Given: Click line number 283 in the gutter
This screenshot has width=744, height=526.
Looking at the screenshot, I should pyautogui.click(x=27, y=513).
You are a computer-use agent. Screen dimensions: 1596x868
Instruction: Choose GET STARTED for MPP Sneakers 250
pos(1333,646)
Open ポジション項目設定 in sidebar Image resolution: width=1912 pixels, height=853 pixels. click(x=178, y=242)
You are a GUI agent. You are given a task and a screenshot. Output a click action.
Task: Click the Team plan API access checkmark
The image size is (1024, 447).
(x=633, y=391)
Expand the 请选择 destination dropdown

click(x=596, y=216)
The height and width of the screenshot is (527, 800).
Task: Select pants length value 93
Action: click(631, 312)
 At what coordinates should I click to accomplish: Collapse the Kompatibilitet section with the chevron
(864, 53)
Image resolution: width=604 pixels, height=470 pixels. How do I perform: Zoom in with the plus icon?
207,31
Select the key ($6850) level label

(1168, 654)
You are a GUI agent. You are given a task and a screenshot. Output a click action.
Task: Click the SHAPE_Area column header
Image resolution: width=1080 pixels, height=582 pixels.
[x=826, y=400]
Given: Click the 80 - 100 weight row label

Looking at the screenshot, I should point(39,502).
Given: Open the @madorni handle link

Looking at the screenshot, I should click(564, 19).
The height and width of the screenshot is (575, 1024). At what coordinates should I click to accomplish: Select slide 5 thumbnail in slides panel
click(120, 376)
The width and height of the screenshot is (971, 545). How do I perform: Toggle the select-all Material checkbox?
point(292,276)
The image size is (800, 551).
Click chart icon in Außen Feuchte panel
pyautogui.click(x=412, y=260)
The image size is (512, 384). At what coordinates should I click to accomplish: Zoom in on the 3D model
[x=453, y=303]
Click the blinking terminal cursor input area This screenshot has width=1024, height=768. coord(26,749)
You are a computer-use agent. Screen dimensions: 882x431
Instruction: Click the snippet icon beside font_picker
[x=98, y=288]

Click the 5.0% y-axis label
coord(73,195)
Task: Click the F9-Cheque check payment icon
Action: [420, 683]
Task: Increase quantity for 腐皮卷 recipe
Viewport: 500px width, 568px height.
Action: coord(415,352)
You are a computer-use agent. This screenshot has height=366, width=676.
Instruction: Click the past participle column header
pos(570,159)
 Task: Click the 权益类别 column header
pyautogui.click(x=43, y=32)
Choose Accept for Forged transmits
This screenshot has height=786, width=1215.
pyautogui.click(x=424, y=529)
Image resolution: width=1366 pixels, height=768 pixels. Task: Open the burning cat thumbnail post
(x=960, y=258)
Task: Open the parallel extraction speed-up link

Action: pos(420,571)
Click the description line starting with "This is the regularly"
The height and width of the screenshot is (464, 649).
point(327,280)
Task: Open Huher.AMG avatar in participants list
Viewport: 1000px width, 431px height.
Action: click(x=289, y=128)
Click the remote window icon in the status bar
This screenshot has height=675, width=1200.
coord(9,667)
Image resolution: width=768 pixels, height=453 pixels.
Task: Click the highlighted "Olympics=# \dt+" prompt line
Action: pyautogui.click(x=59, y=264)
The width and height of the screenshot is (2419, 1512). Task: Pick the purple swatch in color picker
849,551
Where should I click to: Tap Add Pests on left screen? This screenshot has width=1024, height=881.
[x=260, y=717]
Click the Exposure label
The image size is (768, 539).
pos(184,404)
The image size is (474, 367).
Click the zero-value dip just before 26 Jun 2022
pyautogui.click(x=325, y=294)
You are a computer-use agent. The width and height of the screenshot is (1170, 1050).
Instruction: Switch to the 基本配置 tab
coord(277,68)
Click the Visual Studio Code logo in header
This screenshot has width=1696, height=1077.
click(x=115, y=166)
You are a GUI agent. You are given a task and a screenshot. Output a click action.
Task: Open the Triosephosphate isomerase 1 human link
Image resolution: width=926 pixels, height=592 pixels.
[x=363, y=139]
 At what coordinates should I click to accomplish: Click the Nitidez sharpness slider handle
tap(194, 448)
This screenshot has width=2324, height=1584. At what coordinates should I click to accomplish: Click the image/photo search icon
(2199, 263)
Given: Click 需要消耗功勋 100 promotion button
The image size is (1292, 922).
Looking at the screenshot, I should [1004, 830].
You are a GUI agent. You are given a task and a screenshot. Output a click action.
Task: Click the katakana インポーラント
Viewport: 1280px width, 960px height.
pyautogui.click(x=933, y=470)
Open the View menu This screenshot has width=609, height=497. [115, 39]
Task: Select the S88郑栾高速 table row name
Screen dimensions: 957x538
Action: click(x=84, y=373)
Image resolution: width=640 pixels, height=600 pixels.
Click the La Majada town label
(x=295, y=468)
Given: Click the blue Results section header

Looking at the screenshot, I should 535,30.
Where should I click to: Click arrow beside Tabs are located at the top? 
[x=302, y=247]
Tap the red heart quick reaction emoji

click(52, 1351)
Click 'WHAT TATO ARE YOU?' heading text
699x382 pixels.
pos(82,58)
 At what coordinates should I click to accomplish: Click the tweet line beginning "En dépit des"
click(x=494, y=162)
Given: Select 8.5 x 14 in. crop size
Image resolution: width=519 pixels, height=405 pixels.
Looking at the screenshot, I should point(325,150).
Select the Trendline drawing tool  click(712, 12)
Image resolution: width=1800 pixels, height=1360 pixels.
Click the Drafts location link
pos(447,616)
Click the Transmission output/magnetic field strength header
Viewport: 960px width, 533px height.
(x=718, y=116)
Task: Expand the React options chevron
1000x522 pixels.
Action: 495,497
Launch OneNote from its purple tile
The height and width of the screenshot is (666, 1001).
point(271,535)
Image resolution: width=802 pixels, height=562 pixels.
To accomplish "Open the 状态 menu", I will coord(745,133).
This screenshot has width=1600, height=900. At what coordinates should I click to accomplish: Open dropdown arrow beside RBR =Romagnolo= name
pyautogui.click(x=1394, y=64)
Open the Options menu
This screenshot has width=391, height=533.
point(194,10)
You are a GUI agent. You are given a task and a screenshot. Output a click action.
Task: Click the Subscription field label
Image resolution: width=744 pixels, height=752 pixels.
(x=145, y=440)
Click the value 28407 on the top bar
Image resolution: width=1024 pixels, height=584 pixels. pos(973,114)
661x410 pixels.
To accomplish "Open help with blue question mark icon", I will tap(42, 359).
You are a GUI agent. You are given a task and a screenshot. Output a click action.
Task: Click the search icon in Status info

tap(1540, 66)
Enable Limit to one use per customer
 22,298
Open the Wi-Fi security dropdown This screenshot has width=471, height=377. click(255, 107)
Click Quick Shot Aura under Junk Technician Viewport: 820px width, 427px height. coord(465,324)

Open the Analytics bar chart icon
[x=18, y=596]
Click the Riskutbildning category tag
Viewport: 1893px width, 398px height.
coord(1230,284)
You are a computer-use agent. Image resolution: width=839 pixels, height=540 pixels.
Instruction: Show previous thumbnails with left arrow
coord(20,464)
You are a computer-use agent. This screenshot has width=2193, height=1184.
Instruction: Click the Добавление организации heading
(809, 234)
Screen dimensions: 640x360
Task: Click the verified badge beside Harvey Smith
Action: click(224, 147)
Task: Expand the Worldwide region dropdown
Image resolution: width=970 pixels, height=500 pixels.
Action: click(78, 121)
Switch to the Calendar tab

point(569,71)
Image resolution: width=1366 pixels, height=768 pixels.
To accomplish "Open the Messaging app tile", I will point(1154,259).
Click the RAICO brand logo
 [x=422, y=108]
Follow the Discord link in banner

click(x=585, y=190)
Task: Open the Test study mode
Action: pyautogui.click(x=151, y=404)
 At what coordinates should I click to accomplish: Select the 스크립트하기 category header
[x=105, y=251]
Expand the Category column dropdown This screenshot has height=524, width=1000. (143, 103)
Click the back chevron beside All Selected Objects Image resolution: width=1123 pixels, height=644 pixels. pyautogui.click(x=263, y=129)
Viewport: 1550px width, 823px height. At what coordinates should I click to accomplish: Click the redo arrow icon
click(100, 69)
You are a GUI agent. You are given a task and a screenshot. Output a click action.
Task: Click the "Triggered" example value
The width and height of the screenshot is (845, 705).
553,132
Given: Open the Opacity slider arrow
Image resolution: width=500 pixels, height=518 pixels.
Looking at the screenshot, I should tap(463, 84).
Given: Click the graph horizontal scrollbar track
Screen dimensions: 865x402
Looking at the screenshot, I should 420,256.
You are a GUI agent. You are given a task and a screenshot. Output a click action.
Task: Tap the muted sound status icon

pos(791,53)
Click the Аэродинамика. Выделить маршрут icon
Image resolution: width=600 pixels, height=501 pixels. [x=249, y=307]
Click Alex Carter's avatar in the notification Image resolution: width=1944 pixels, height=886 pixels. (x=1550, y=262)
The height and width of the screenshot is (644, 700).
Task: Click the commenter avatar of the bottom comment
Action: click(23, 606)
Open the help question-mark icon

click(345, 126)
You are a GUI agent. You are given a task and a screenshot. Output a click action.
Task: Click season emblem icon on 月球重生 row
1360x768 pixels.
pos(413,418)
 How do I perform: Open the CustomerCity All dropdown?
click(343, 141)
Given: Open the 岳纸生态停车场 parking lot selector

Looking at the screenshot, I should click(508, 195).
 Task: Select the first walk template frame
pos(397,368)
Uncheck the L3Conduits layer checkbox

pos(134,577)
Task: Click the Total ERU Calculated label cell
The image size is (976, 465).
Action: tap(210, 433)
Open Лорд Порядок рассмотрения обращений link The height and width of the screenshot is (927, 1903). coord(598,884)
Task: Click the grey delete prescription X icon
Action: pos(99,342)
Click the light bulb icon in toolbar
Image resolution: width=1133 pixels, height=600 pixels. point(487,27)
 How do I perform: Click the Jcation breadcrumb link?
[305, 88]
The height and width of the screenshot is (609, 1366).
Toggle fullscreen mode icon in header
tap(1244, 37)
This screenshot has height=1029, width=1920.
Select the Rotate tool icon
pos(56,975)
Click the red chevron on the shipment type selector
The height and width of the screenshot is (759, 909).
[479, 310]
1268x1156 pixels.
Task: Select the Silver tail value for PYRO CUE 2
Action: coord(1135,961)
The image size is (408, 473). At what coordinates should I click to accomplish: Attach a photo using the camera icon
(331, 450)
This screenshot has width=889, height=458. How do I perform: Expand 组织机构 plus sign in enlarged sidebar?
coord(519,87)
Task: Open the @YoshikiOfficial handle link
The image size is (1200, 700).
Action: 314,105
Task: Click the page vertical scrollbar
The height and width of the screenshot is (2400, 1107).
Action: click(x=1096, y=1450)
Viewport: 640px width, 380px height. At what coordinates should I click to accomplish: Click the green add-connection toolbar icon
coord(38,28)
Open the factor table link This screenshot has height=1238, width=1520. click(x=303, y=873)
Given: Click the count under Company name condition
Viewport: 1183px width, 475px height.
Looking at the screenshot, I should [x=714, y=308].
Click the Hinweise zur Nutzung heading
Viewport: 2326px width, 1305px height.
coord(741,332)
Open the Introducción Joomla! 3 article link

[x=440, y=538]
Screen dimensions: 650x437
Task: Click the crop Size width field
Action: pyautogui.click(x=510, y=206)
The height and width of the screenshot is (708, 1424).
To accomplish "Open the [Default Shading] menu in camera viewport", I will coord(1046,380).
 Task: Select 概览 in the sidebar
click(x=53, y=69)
************
> _WORK ORDER_
Nothing but the lines from the first line of the listing above through the line holding "You are a computer-use agent. Screen dimensions: 1596x868" should be reproduced, and each must match exactly.

> _ANSWER BOX_
Given: Click line number 283 in the gutter
This screenshot has width=744, height=526.
Looking at the screenshot, I should pyautogui.click(x=27, y=513).
You are a computer-use agent. Screen dimensions: 1596x868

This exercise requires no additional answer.